Откуда, из каких полей неисходимых, из каких лесных чащ, из какой дали докатился до Качуренко этот вопрос, этот шепот, усиленный пустотой подземелья, отраженный и повторенный в холодных и сырых углах? Не верилось Качуренко, что это живое человеческое слово, произнесенное чьими-то устами.
— Откликнитесь, эй…
— А? — невольно вырвалось из глотки. — Что? Кто откликается?
— Андрей Гаврилович, это вы?
— Кто? — то ли обрадовался, то ли ужаснулся Качуренко.
Он и в самом деле подсознательно обрадовался, что имеет товарища по несчастью, и одновременно ужаснулся — почему он здесь? Ведь должны были освободить, выпустить соседа.
— Не отпустили? — поднялся на ноги, чтобы перекочевать в угол, откуда прошелестел слабый голос.
Качуренко подумал: надо же было подтвердить там, наверху, что сундук принадлежит ему, Качуренко, а не соседу.
— Идите сюда, Андрей Гаврилович, здесь сухо…
Теперь голос показался очень знакомым, но вовсе не похожим на соседский.
— Павлик! — ужаснулся Качуренко.
В ответ не слова, а только всхлипы, по-детски жалобный протяжный звук.
Мигом оказался Качуренко возле стонавшего, даже не понял сразу, что попал на соломенную постель, стал шарить в темноте руками, нащупал чью-то ногу, встретился с холодной рукой, дотянулся до лица.

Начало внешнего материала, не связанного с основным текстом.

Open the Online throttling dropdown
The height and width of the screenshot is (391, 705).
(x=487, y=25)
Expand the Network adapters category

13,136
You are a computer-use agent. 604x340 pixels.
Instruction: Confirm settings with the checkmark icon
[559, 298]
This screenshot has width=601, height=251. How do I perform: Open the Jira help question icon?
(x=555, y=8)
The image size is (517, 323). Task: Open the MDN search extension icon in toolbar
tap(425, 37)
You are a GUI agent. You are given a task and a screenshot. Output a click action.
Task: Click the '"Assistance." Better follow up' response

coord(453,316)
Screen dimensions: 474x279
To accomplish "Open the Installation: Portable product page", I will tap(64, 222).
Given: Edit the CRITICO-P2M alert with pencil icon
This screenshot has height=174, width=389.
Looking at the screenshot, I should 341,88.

— Павлик! Сыночек! Как же это ты?..
В этом вопросе, в порывистых движениях, нежных, отцовских, было выплеснуто столько чувства, столько радости и столько горя, что Павло Лысак прижался головой к груди Качуренко и только мелко дрожал.
Да, он, этот угрюмый, углубленный в себя, переполненный добротой и беззаветной преданностью своему старшему другу парень, мог быть ему сыном, так как родился, когда Андрей Гаврилович уже гнал с родной земли контру всех мастей, когда мог и свадьбу справить, если бы человеческая жизнь в то время измерялась мирными делами. Была у него и любовь, была диво дивчина Галя… Галина… Галчонок…

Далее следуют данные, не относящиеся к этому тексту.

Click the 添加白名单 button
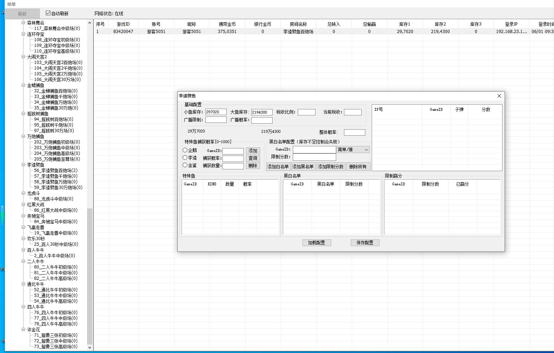This screenshot has width=554, height=353. (x=278, y=167)
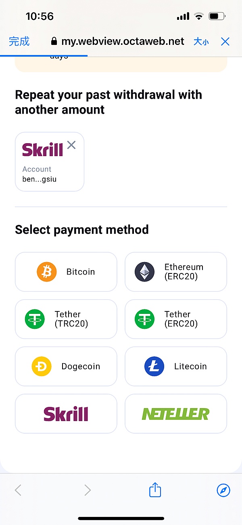Tap the Dogecoin coin icon

click(42, 366)
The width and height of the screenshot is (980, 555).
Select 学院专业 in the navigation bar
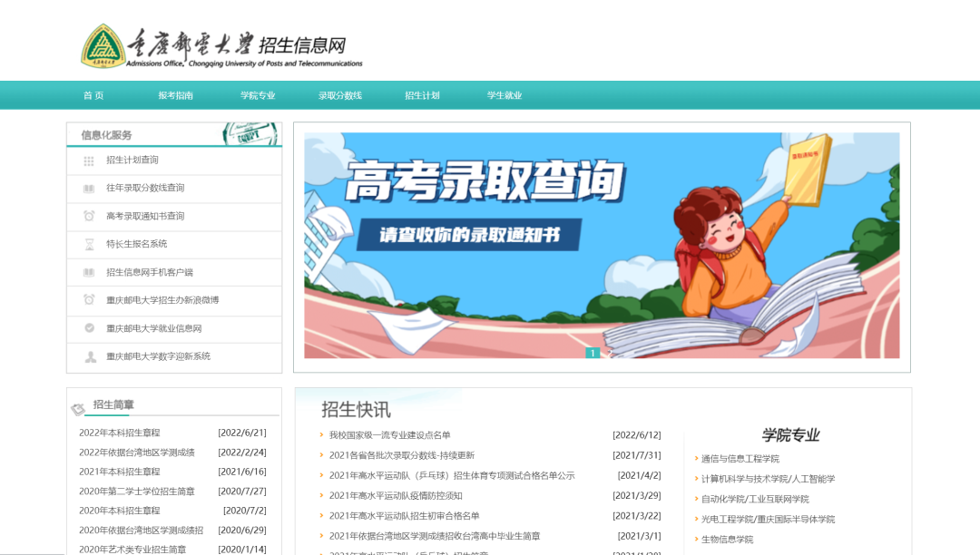[258, 94]
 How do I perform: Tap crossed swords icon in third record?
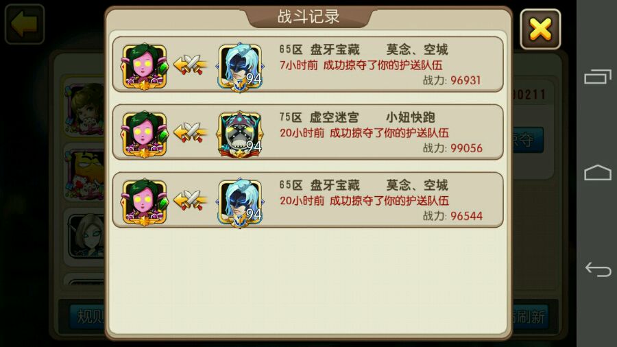coord(191,200)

Они, двое юных и горячих комсомолят, когда должен был родиться, а может быть, уже и родился Павлик Лысак, в краткие минуты свиданий мечтали о том, что появится у них сынок, маленький-маленький, сыночек-кудрявчик с материнскими красивыми глазами и отцовской крепкой фигурой, ручонками вцепится в упругую конскую гриву, усядется в седло и поскачет… Будут радоваться и любоваться сыночком веселые родители — медноволосый отец и зеленоглазая мать…
Жизнь рассудила по-своему, развела пути-дороги молодых.
«Дан приказ ему на запад, ей в другую сторону…»
Выписывал сабельные молнии в подольском небе Андрей Качуренко над головами головорезов Тютюнника, очищал землю от нечисти. А Галина в другой стороне, в далекой азиатской пустыне, подползала к раненому, доставала из своей краснокрестной сумки стерильный пакет, облегчала жгучую боль. Пока сама не забилась в адской тифозной горячке, не легла навеки в песчаную могилу…
Новые надежды на сына появились вместе с Аглаей, правда, красавица сначала и слышать не хотела о ребенке, а когда наконец взрастила в себе такое желание, то уже не могла его осуществить…
Воспоминание об Аглае, женщине, которую считал самой близкой, самой родной, которой так доверял, которую так ценил и которая так нагло, так вероломно предала, горячим пламенем ударило в голову. Вероломно… Страшное это слово… Пусть бы уж до войны это сделала, было бы больно, но все равно не так, как теперь.